Engaging with Ecological Grief

Photo: Gayle Matson’s backyard in Chico, CA on the first day of the Camp Fire in 2018.

By Gayle Matson.

Recently a Friend in my Quaker meeting spoke movingly of her sadness upon visiting a favorite place that had been ravaged by fire last year. Many of us can relate to that shock and dismay of discovering that a landscape or ecosystem we dearly love has recently been devastated by fire, drought, rising sea levels, or an extreme weather event brought on by a warming planet.

Loss of place is not a trivial thing. In its 2017 publication titled Mental Health and our Changing Climate, the American Psychological Association wrote that the toll of solastalgia (aka climate-grief, eco-grief or ecological mourning) on our mental health is profound, responsible for stress, anxiety, depression, fatalism, helplessness, and resignation. As Friends we are aware that climate change mitigation policies and actions are critical and urgent. But some of us may not be aware that organizations ranging from the Environmental Protection Agency to the United Nations are already emphasizing the importance of climate adaptation, embracing strategies to help us prepare physically, socially, emotionally, and spiritually, for the climate breakdown already happening.

Pacific Yearly Meeting’s Unity with Nature Committee, of which I am a member, has recently been looking at ways to help our member meetings and worship groups build climate resilience as we adapt to the reality of a changed future. As part of that exploration, I participated in a virtual seven-week  Eco-Grief Circle sponsored by the Creation Care Alliance of North Carolina. I was one of about a dozen participants of diverse ages from around the country, with four group leaders (including a hospice chaplain, two therapists, and an environmental activist) for what was a remarkably well-organized and professionally facilitated support group.

The eco-grief circle gathered weekly on Zoom, beginning with silent worship while participants shared “a grief and a gratitude” in the chat box. One of the leaders read the chat offerings while another lit candles on video to honor the sentiments as they were spoken aloud. Each week a poem was read, much like a prayer offering, carefully chosen to foreshadow the week’s theme. The topics were broad and delivered with personal reflections from the leaders. One week we heard about the five gates of grief described by Francis Weller in his book, The Wild Edge of Sorrow. Another week one of the leaders reflected on Joanna Macy’s Working through Environmental Despair. Sometimes guided meditation or movement was used, with video off, to go deeper.

During the second half of our time together we broke into small groups of two or three for sharing on a query related to the week’s theme. Like the experience of worship sharing groups at Quaker gatherings, the trust and bonding that occurred in heart-to-heart connections through personal reflection was edifying. We concluded each session by coming back together in the larger group for a closing poem/prayer and blessing.

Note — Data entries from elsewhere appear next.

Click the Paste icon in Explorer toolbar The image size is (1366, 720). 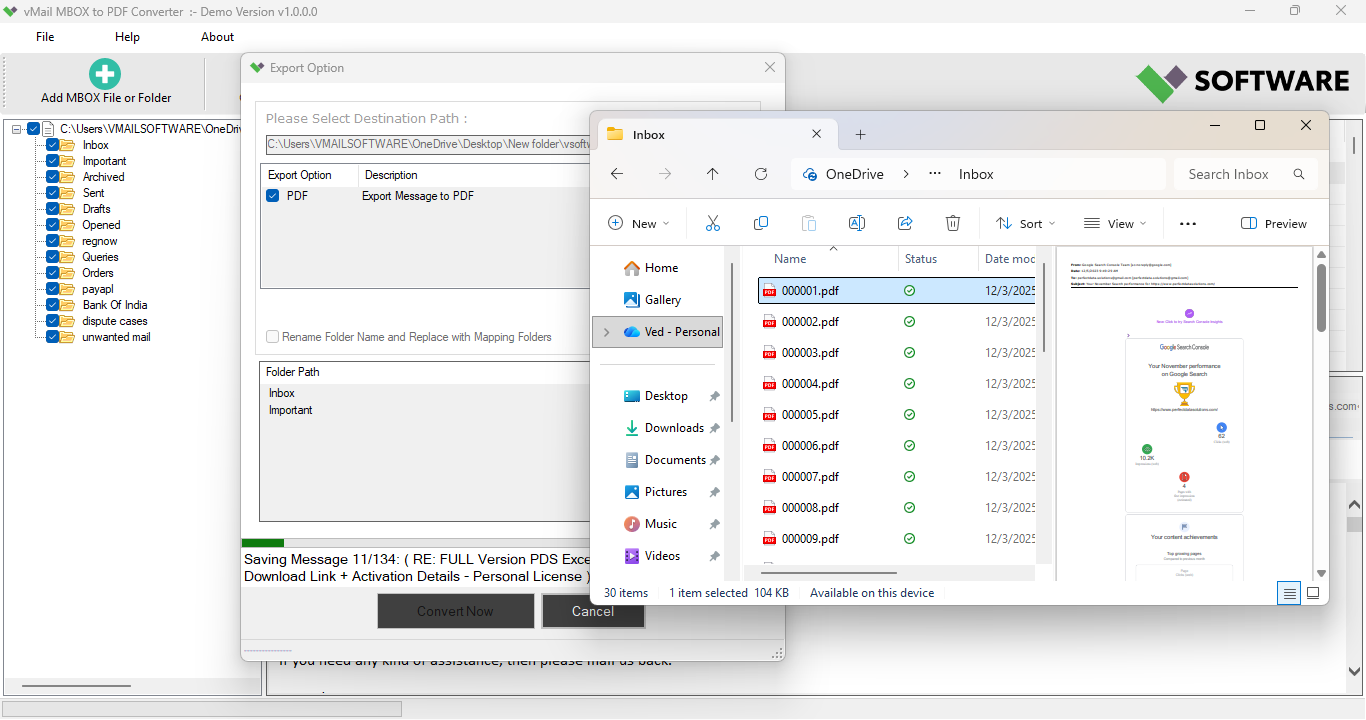808,222
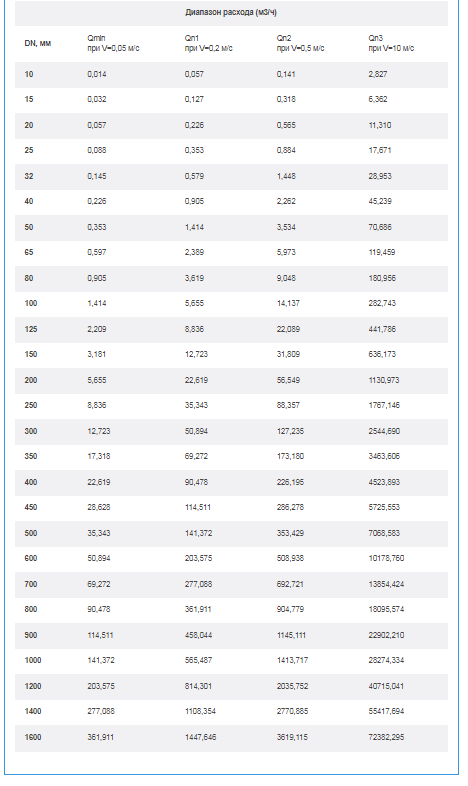The image size is (468, 786).
Task: Select the 'DN, мм' column header
Action: [x=38, y=43]
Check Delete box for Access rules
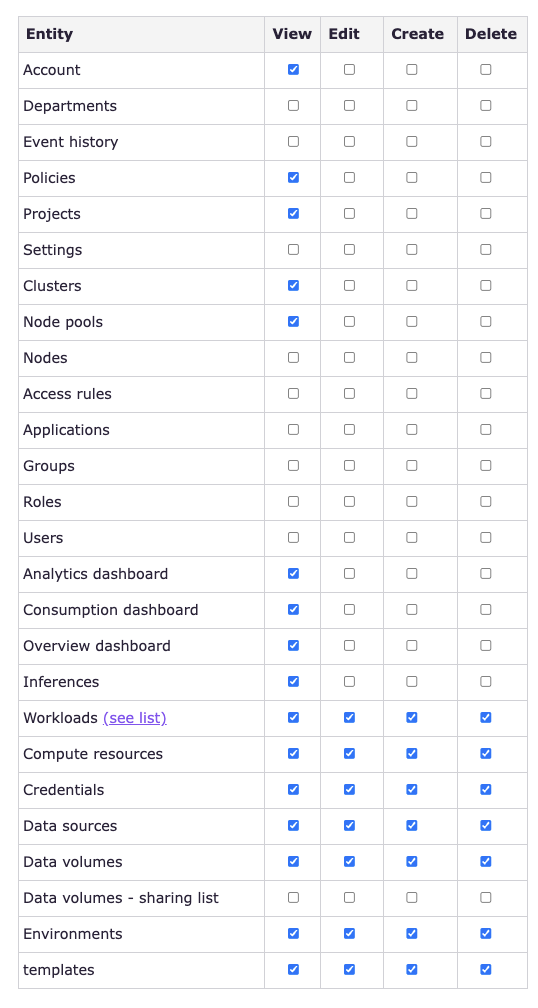This screenshot has height=1008, width=538. click(x=485, y=393)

I did not consider myself to be actively burdened by eco-grief when I began in this circle, unlike some participants, who described lying awake at night unable to sleep, ruminating about impending climate catastrophe and imagining the next extreme weather event. So, I was a little unprepared for how deeply this eco-grief circle affected me, how much I looked forward to it, and how quickly I came to consider it an essential part of my self-care. Joanna Macy and others write that releasing our unaddressed grief and fear about climate change frees up energy we need to deal with the magnitude of the problem, and I experienced that dynamic firsthand. I had not been aware of just how much despair I was carrying about the mess we humans have made of Creation. Keeping that despair at bay required denial and detachment that was eroding my capacity for living mindfully and courageously.

The final group session, which focused on the topic of “integration,” (which I would rephrase as “living with eco-grief”) was where things really came together for me. Francis Weller writes in The Wild Edge of Sorrow that the task of a mature person is to “carry grief in one hand and gratitude in the other and be stretched large by them,” and I could feel that happening, almost like I was catching wind in my sails.

Our Unity with Nature Committee is still discerning how we might offer such a circle as a ministry for Friends in Pacific Yearly Meeting. The project of encouraging Quakers to turn toward the pain of their eco-grief is not an endeavor to undertake lightly. Still, as Joanna Macy notes in Coming Back to Life, “pain is the price of consciousness in a threatened and suffering world. Experiencing the pain is not only natural; it is an absolutely necessary component of our collective healing.” Meanwhile, the Creation Care Alliance of North Carolina is developing a leadership workshop for individuals seeking to bring eco-grief circles to their own congregations and communities, and I’ve already put my name on the list.

Gayle Matson is a member of Chico Friends Meeting in Chico, California and serves on the Pacific Yearly Meeting Unity with Nature Committee.